#### Available data
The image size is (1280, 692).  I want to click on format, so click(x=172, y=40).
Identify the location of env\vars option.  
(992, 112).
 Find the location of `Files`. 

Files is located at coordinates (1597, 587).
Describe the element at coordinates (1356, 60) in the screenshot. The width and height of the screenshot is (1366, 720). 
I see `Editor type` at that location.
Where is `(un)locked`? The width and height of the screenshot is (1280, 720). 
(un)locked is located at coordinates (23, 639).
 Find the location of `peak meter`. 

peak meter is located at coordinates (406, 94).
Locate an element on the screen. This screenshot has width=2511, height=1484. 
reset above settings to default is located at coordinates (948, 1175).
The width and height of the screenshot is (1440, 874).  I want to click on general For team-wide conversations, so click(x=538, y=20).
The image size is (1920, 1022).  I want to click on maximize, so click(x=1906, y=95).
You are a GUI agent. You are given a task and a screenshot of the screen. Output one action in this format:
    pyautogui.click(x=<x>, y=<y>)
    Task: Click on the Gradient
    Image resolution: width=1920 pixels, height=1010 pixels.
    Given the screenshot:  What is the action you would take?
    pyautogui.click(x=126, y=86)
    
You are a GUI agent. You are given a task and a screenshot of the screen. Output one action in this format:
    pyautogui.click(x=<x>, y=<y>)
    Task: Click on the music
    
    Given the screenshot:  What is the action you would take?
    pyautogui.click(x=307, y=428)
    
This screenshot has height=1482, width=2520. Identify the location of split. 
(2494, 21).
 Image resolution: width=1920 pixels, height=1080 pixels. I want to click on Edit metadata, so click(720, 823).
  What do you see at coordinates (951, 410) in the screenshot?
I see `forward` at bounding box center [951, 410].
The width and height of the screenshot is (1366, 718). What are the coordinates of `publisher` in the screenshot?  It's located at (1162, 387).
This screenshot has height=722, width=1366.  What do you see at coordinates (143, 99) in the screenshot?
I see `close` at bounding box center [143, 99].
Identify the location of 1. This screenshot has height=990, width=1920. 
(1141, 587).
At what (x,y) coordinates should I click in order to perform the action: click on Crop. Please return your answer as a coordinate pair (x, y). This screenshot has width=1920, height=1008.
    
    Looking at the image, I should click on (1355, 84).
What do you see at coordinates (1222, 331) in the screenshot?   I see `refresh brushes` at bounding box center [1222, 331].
########
**What the exercise asks:** Please copy all of the data above line for line, without changing a single character.

**Result below:**
The image size is (1280, 692).  I want to click on format, so click(x=172, y=40).
Identify the location of env\vars option.  
(992, 112).
 Find the location of `Files`. 

Files is located at coordinates (1597, 587).
Describe the element at coordinates (1356, 60) in the screenshot. The width and height of the screenshot is (1366, 720). 
I see `Editor type` at that location.
Where is `(un)locked`? The width and height of the screenshot is (1280, 720). 
(un)locked is located at coordinates (23, 639).
 Find the location of `peak meter`. 

peak meter is located at coordinates (406, 94).
Locate an element on the screen. This screenshot has width=2511, height=1484. 
reset above settings to default is located at coordinates (948, 1175).
The width and height of the screenshot is (1440, 874).  I want to click on general For team-wide conversations, so click(x=538, y=20).
The image size is (1920, 1022).  I want to click on maximize, so click(x=1906, y=95).
You are a GUI agent. You are given a task and a screenshot of the screen. Output one action in this format:
    pyautogui.click(x=<x>, y=<y>)
    Task: Click on the Gradient
    Image resolution: width=1920 pixels, height=1010 pixels.
    Given the screenshot:  What is the action you would take?
    pyautogui.click(x=126, y=86)
    
You are a GUI agent. You are given a task and a screenshot of the screen. Output one action in this format:
    pyautogui.click(x=<x>, y=<y>)
    Task: Click on the music
    
    Given the screenshot:  What is the action you would take?
    pyautogui.click(x=307, y=428)
    
This screenshot has height=1482, width=2520. Identify the location of split. 
(2494, 21).
 Image resolution: width=1920 pixels, height=1080 pixels. I want to click on Edit metadata, so click(720, 823).
  What do you see at coordinates (951, 410) in the screenshot?
I see `forward` at bounding box center [951, 410].
The width and height of the screenshot is (1366, 718). What are the coordinates of `publisher` in the screenshot?  It's located at (1162, 387).
This screenshot has height=722, width=1366.  What do you see at coordinates (143, 99) in the screenshot?
I see `close` at bounding box center [143, 99].
Identify the location of 1. This screenshot has height=990, width=1920. 
(1141, 587).
At what (x,y) coordinates should I click in order to perform the action: click on Crop. Please return your answer as a coordinate pair (x, y). This screenshot has width=1920, height=1008.
    
    Looking at the image, I should click on (1355, 84).
What do you see at coordinates (1222, 331) in the screenshot?   I see `refresh brushes` at bounding box center [1222, 331].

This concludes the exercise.